Nos « penseurs » ont l’opinion derrière eux. Racisme, antisémitisme, féminisme, écologie, culture, festivals de world music, possession d’armes à feu, niqab ou encore interdiction de la fessée, notre société occidentale moribonde agite encore, de façon faiblarde, et à peine éhontée, l’illusion de s’offusquer de ce qu’elle est devenue et des aberrations qu’elle a enfantées. C’est parfois bien fait, avec finesse, délicatesse et sans Sylvie Testud. Mais c’est bien souvent catapostrophique, pour ne pas dire de gros mots. Il ya quelques semaines, mes errances cinématographiques m’ont déporté dans un grand cinéma où j’ai assisté bien malgré moi à « La rafle » dont je tairais le nom de la réalisatrice, par respect pour sa mémoire.
Certes, il fallait bien offrir à Gad Elmaleh un rôle dramatique. Et quand je dis dramatique, je ne parle pas de « Coco », qui s’approche plus du pathétisme. Non, il fallait que l’humoriste préféré des français, la fierté de l’immigration choisie, joue dans un film qui fasse pleurer dans le pop-corn. A chaudes larmes. L’exercice est plutôt réussi de ce côté-là : le « Clair de Lune » de Debussy, à grands renforts de violoncelle (oui, je suis très sensible au violoncelle) m’a mouillé les yeux pour le final. Il a carrément fait chialer ma copine à gros sanglots, les rangs de derrière et ceux de devants avec. Servi par une tripotée d’acteurs français plus habitués au théâtre, suintant le vaudeville, les films de costume et le titi parisien, « La Rafle » s’inscrit dans la grande tradition du mauvais cinéma français de ces 20 dernières années. Retenons la performance de la réalisatrice qui est d’avoir envoyé cette insupportable Testud valser dans les cordes avec la Faucheuse dans le 1er acte.

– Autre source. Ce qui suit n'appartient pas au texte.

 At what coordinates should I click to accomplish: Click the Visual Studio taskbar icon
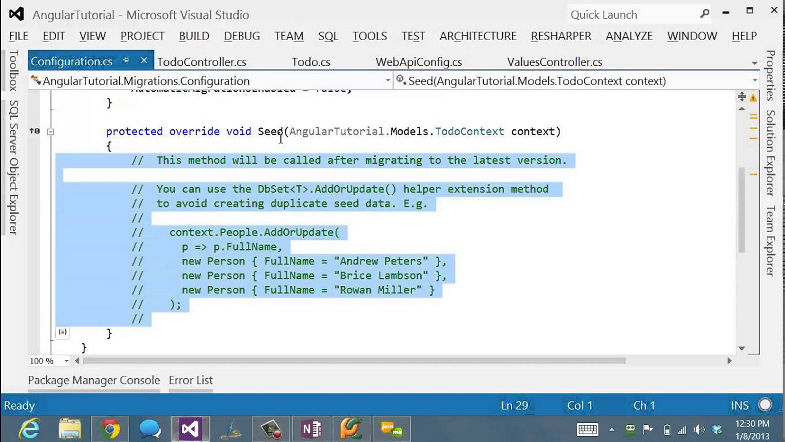(190, 428)
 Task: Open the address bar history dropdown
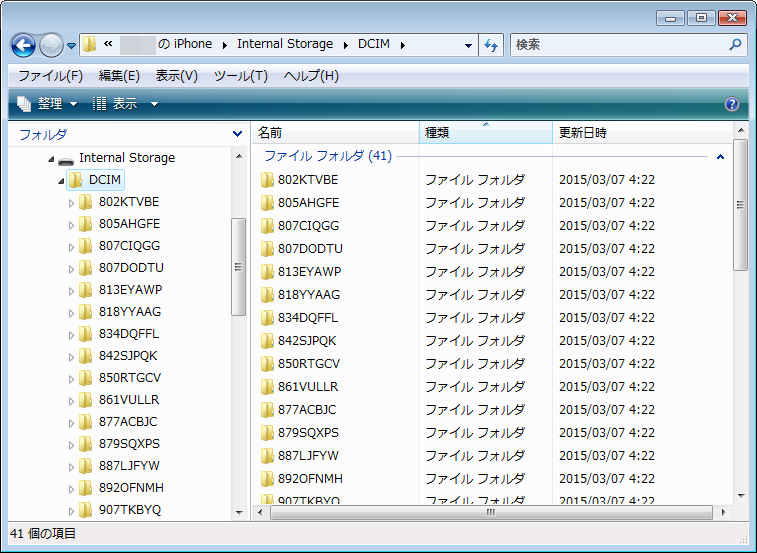point(469,45)
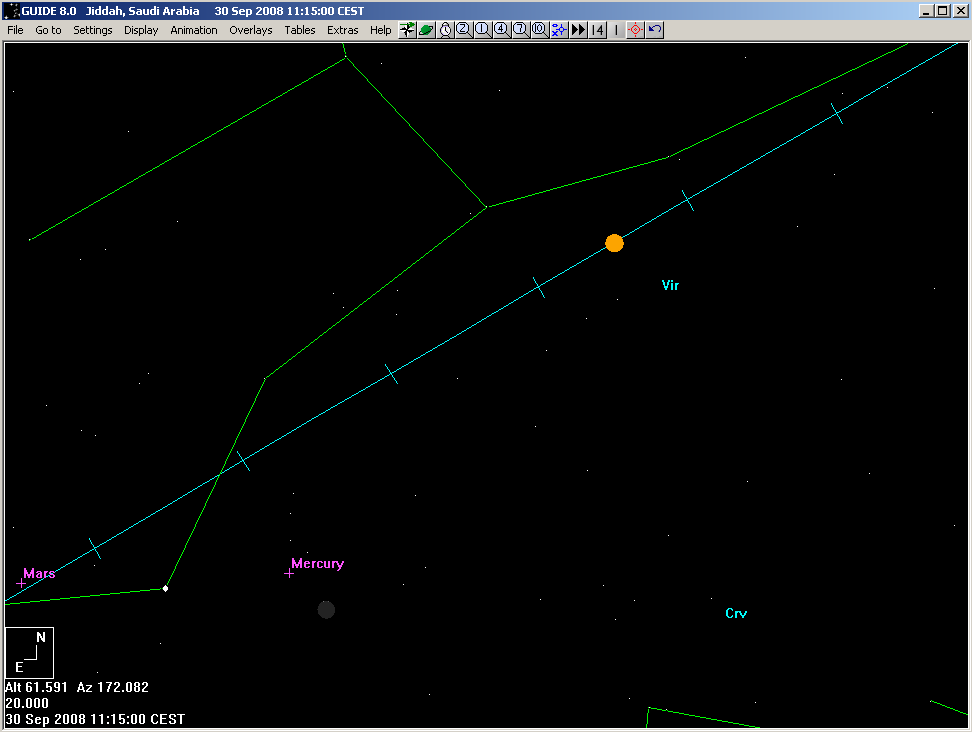This screenshot has height=732, width=972.
Task: Open the Go to menu
Action: click(x=48, y=30)
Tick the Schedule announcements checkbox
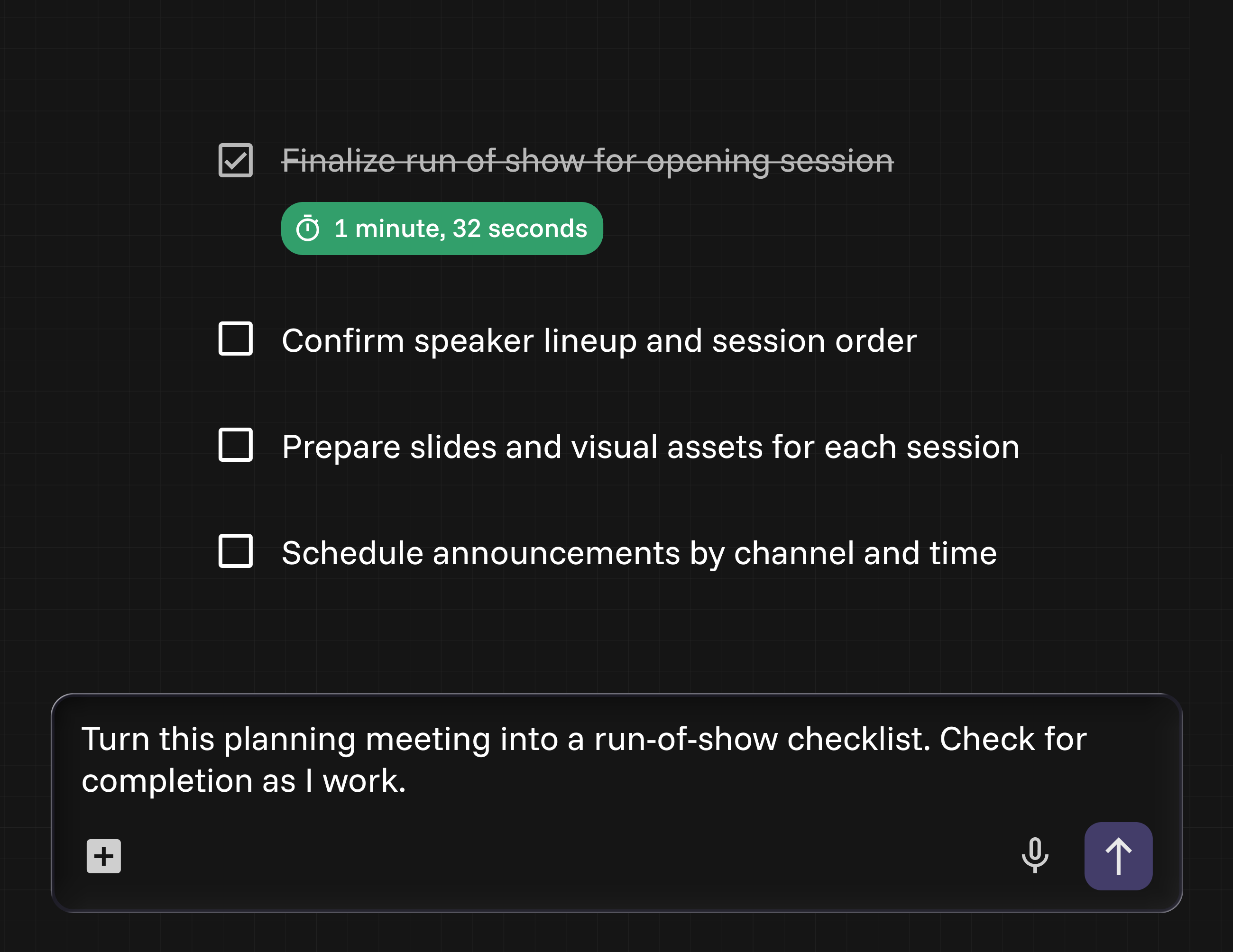The image size is (1233, 952). tap(235, 551)
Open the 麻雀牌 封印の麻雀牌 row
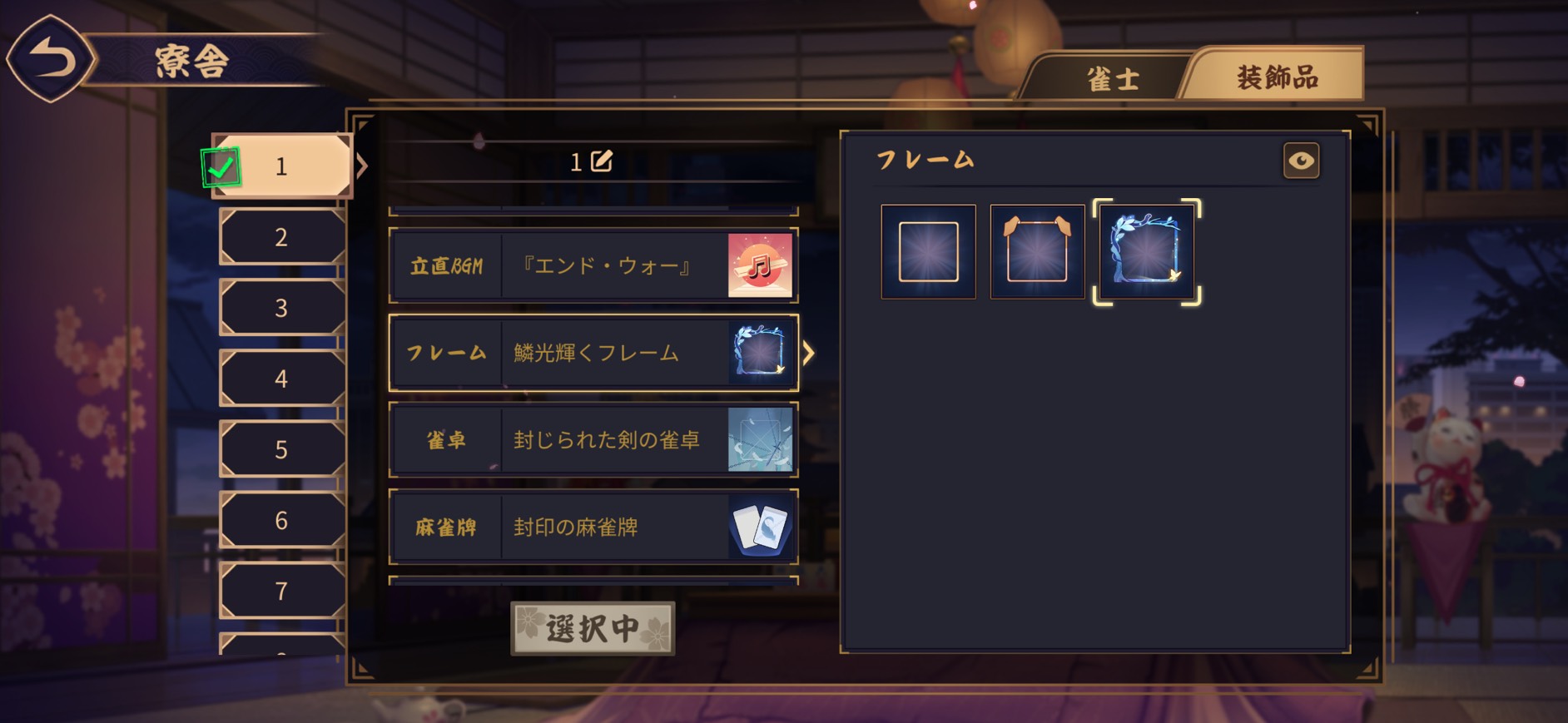 pyautogui.click(x=593, y=527)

Côté marmaille, on a encore rafistolé les chaussettes déjà trouées à maintes reprises. Et des chaussettes qui puent… Avez-vous remarqué à quel point les enfants sont insupportables au cinéma ? On te ressert du Morange et du gamin de moins de quatre ans qui zozotte un peu pour que ce soit mignon que c’en est insolent. J’en tire plusieurs propositions pour changer le titre du film, d’ici à la sortie en DVD : « Les Choristes au vélodrome », « On a déporté le petit Nicolas », ou encore « Vel d’Hiv sa mère ». Je surfe sur la tendance…
Un peu de dignité ne ferait pas de mal. On n’est plus dans le devoir de mémoire, mais dans le commentaire de texte, dans la chorégraphie d’acrogym avec figures imposées. Et laissez-moi vous dire que la pyramide humaine, sur le finish, est un peu bancale…

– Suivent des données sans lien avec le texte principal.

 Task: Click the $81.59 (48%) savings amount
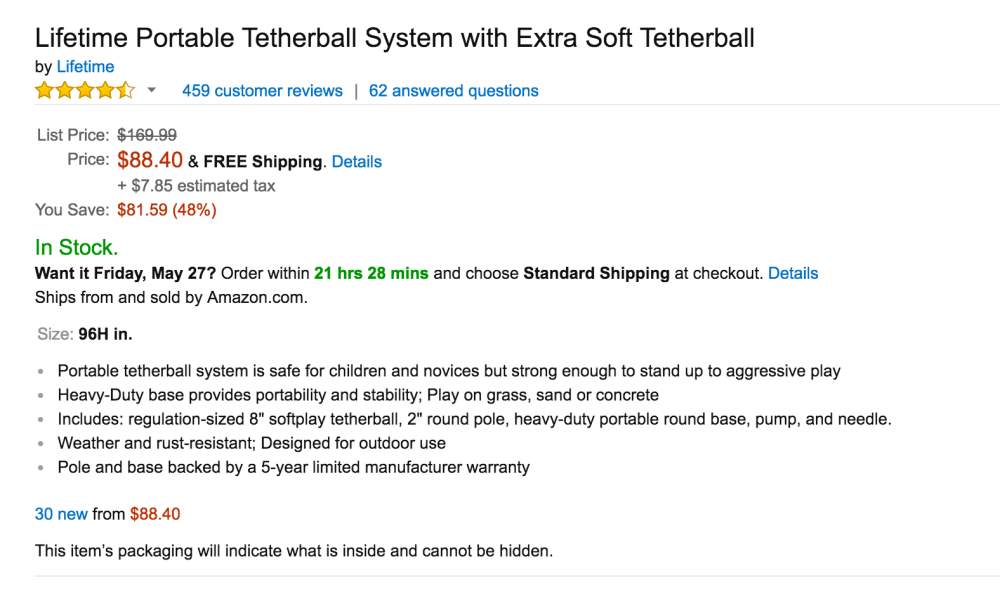click(167, 210)
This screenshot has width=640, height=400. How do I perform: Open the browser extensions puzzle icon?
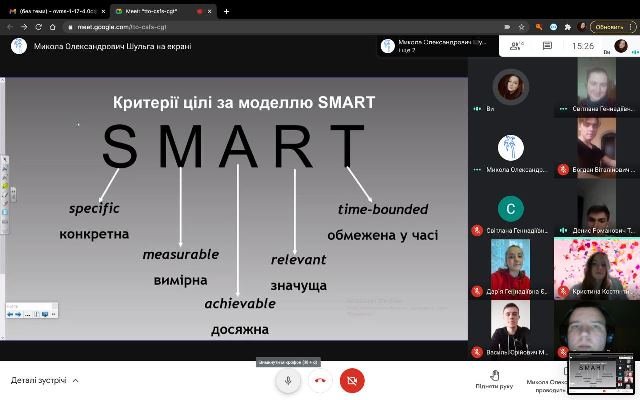coord(567,27)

« Mais Hippolyte, c’est vraiment arrivé ! » m’ont rétorqué certaines personnes. Oui. Certes. Et Schindler a vraiment sauvé des centaines de personnes. Et un pianiste a réellement survécu au ghetto de Varsovie. Et Primo Levi, et tant d’autres sont bien passés par les camps de la mort. Mais eux-mêmes et/ou ceux qui retranscrit leurs histoires d’écorchés vifs avaient du talent. Et pour rafraichir la mémoire de mes confrères cinéphiles, « Nuit et brouillard », « Shoah », et « La vie est belle » secouent les tripes autrement plus que ce film pour les scolaires, et encore…
La seule chose qui pourrait être réellement « raflée » pour le coup serait peut-être le César du meilleur décor. C’est ce qu’on fait quand on est moche, qu’on pue et qu’on veut plaire : on se maquille et on se parfume…
Je vous embrasse pas, j’ai la crève.